Jesús Maldonado propone que el sector privado gestione los penales más peligrosos de Lima y Callao como parte del estado de emergencia decretado por el Ejecutivo.
El alcalde de San Juan de Lurigancho, Jesús Maldonado, encendió el debate nacional al proponer que empresas privadas asuman la administración de los pabellones de alta seguridad en los penales de Lima y Callao. Su planteamiento llega en medio del estado de emergencia decretado por el presidente José Jerí, que incluye patrullaje militar y operativos carcelarios para frenar las comunicaciones ilícitas desde las prisiones.
Maldonado justificó su propuesta señalando que la gestión privada ha demostrado ser más eficaz que la pública en varios sectores. “Hay cosas que se hacen muy bien en lo privado que en lo público es casi imposible”, afirmó en diálogo con Exitosa Noticias.

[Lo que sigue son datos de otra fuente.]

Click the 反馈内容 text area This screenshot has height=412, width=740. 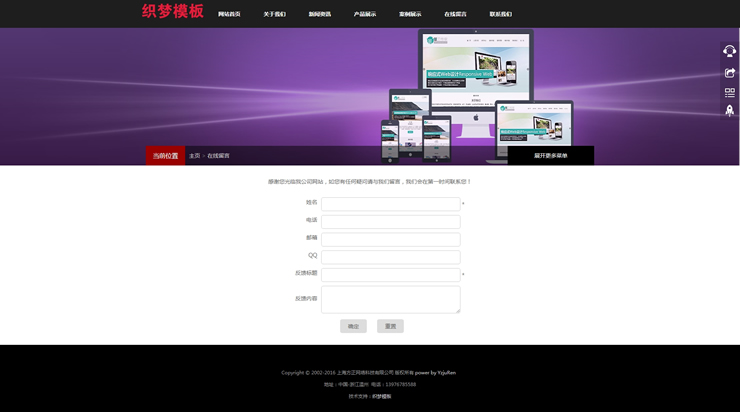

Según el alcalde, el modelo permitiría mayor control tecnológico y operativo sobre los internos de alta peligrosidad, reduciendo el contacto con organizaciones criminales del exterior.
Durante un operativo en el penal de Lurigancho, Maldonado presentó su propuesta directamente al presidente Jerí, destacando que la actual declaratoria de emergencia ha permitido una coordinación inédita entre serenazgo y fuerzas armadas para los patrullajes conjuntos.
Medidas complementarias
El burgomaestre también exigió sanciones más severas a las empresas telefónicas que distribuyen chips sin control, señalando que esos dispositivos son el principal instrumento de las extorsiones. “El instrumento más eficiente para las extorsiones son las llamadas telefónicas”, advirtió, pidiendo que las sanciones recaigan directamente sobre las operadoras si no logran identificar el uso de sus tarjetas SIM.
En paralelo, el ministro de Justicia, Walter Martínez, anunció un barrido integral de antenas telefónicas en los alrededores de los penales. El Ejército custodiará las zonas cercanas mientras se retiran antenas instaladas dentro de un radio de 200 metros —prohibido por ley—. Además, dentro de los penales solo se permitirá energía eléctrica para iluminación básica y conservación de alimentos, dejando sin carga los dispositivos electrónicos.
Los recientes operativos en los penales de Lurigancho y Ancón I evidenciaron la magnitud del problema: se incautaron manuscritos, chips, celulares satelitales, armas blancas y drogas. Más de un centenar de agentes del INPE, la Policía Nacional y el Ministerio Público participaron en las acciones.
El Ejecutivo adelantó que continuará con intervenciones y reformas estructurales en los centros penitenciarios para recuperar el control total del sistema.